Google: "The dismissive action of a dialog is always on the left. Dismissive actions return to the user to the previous state.The affirmative actions are on the right. Affirmative actions continue progress toward the user goal that triggered the dialog.”

astradamus commented 1 year ago

Oh interesting 🤔 It's always been Yes // No on Windows. Never used Apple products, but No // Yes makes more sense in a mobile context with the whole back thing, but at least on Android they always color the boxes differently as well 🤔

ghollingworth commented 1 year ago

Yes, as Simon Long our esteemed UI engineer will tell you, in almost all languages we read from left to right, top to bottom (there are a few exceptions). So the bottom right is the 'right place' for a completion button (kind of like a 'next page' would naturally be in a book)

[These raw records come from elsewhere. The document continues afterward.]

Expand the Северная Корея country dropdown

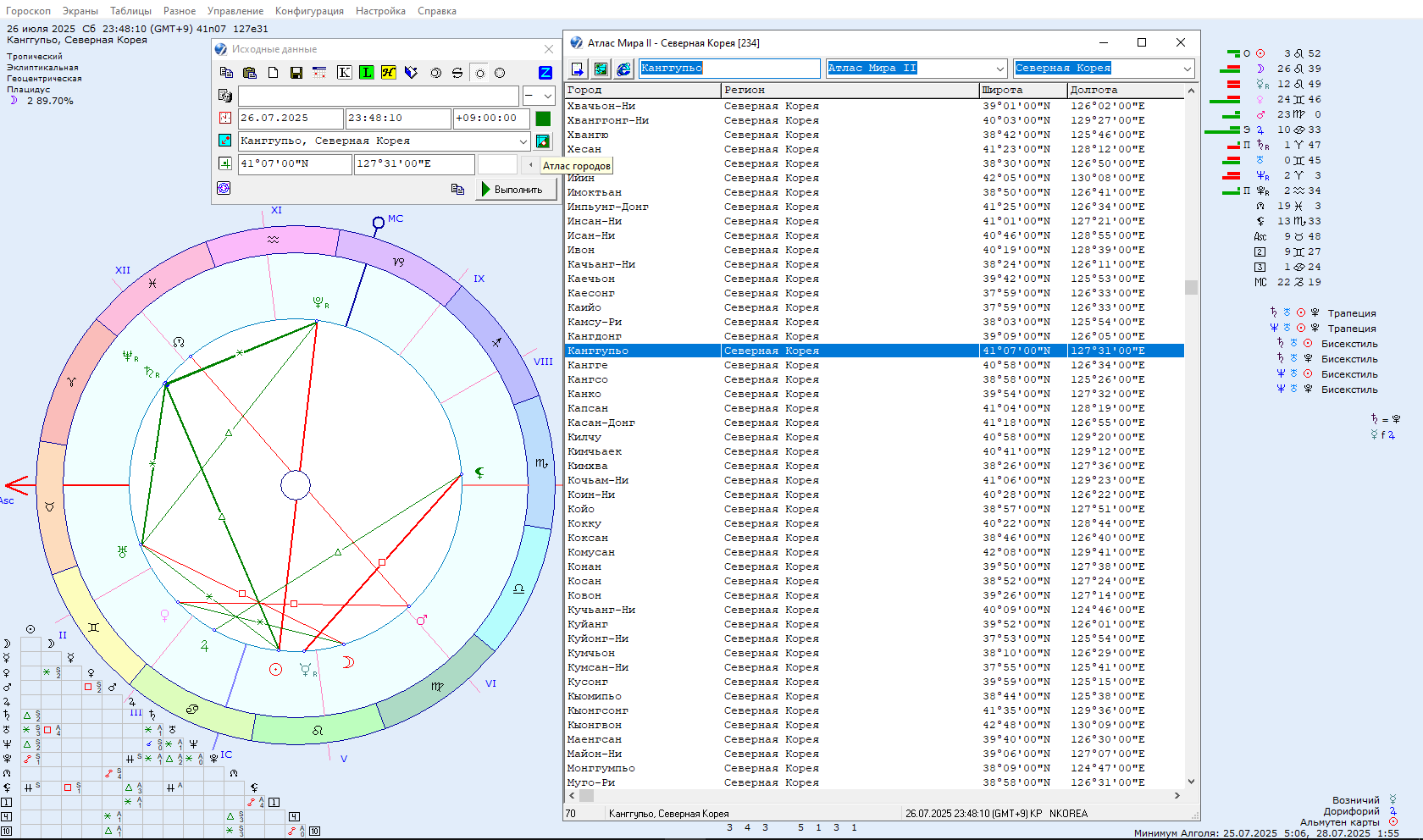(x=1187, y=69)
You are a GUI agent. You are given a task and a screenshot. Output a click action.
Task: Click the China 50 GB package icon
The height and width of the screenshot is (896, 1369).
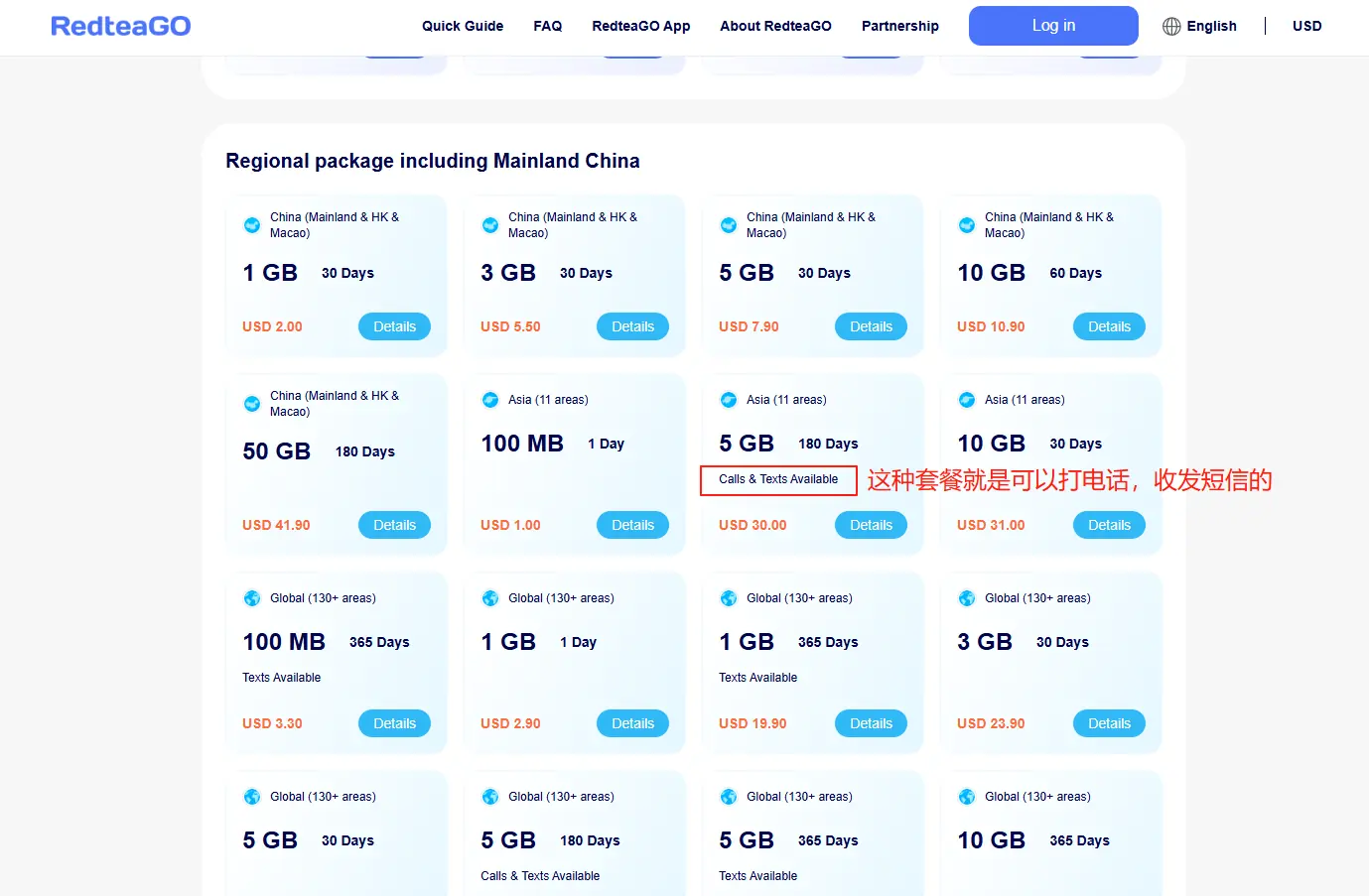pyautogui.click(x=252, y=404)
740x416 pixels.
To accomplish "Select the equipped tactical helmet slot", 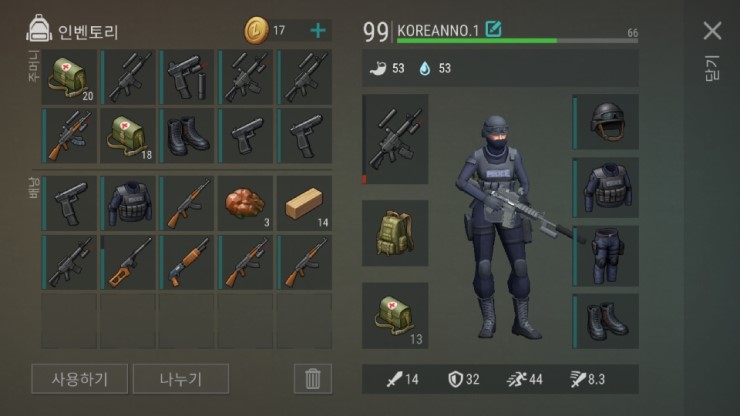I will point(605,122).

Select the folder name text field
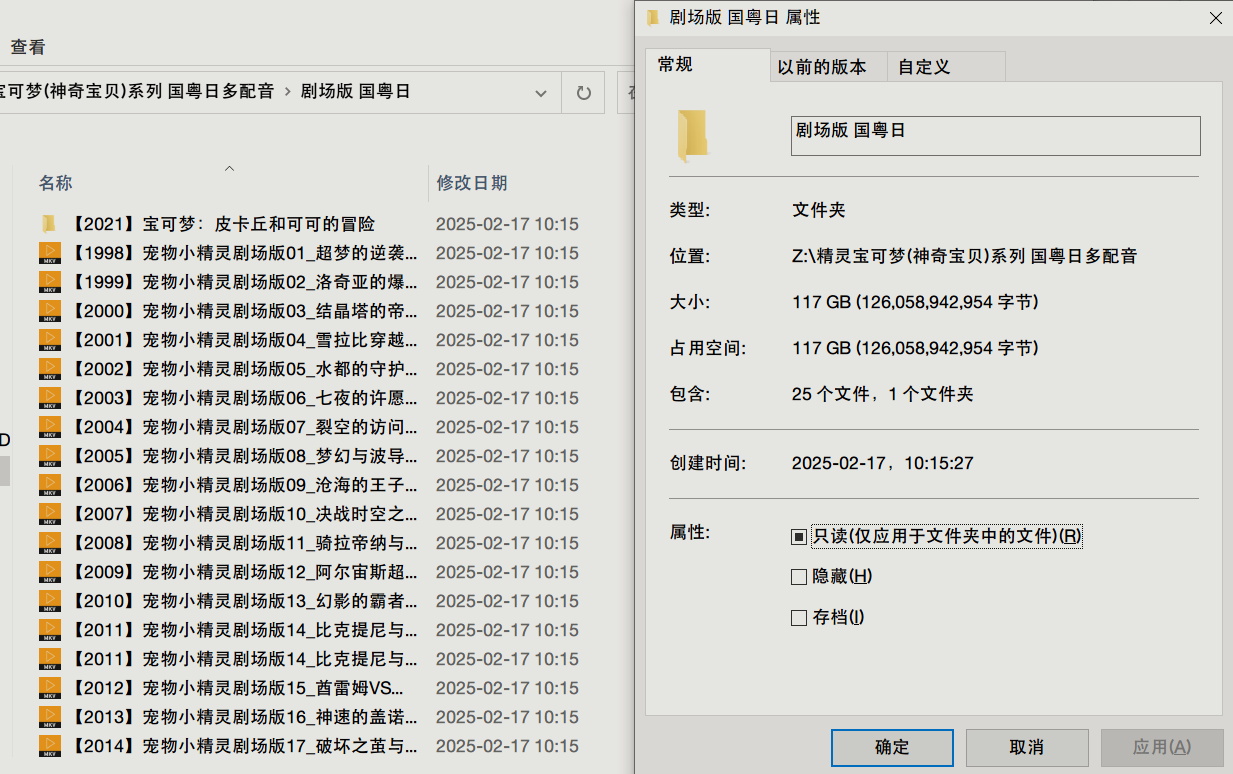point(995,135)
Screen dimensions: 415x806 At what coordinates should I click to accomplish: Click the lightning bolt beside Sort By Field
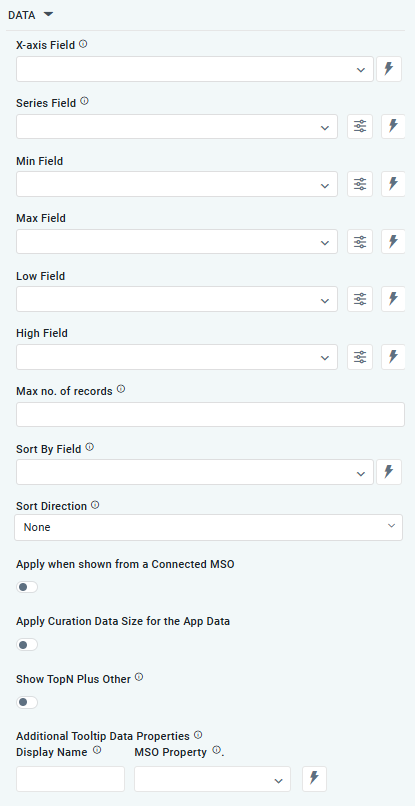pyautogui.click(x=389, y=472)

Windows of course was first developed at a time when UI development was very young and they tended to stick with what they knew. Other operating systems, I think, have switched to the bottom-right as it has become more obvious that that is the 'right-choice'!

Of course, most UI engineers agree that this should really be consistent with the platform, and therefore OK should be on the left on Windows but not on other OSes!

But I think consistency (within the application), is a better choice here...

astradamus commented 1 year ago

I could see getting used to either one. It's the inconsistency that tripped me up, since as you said it's on Windows and that's what we're used to over there. I walked face-first into it 3 times in a row 😅

The highlighting differentiation would go a long way towards helping people from any configuration more quickly select the right option.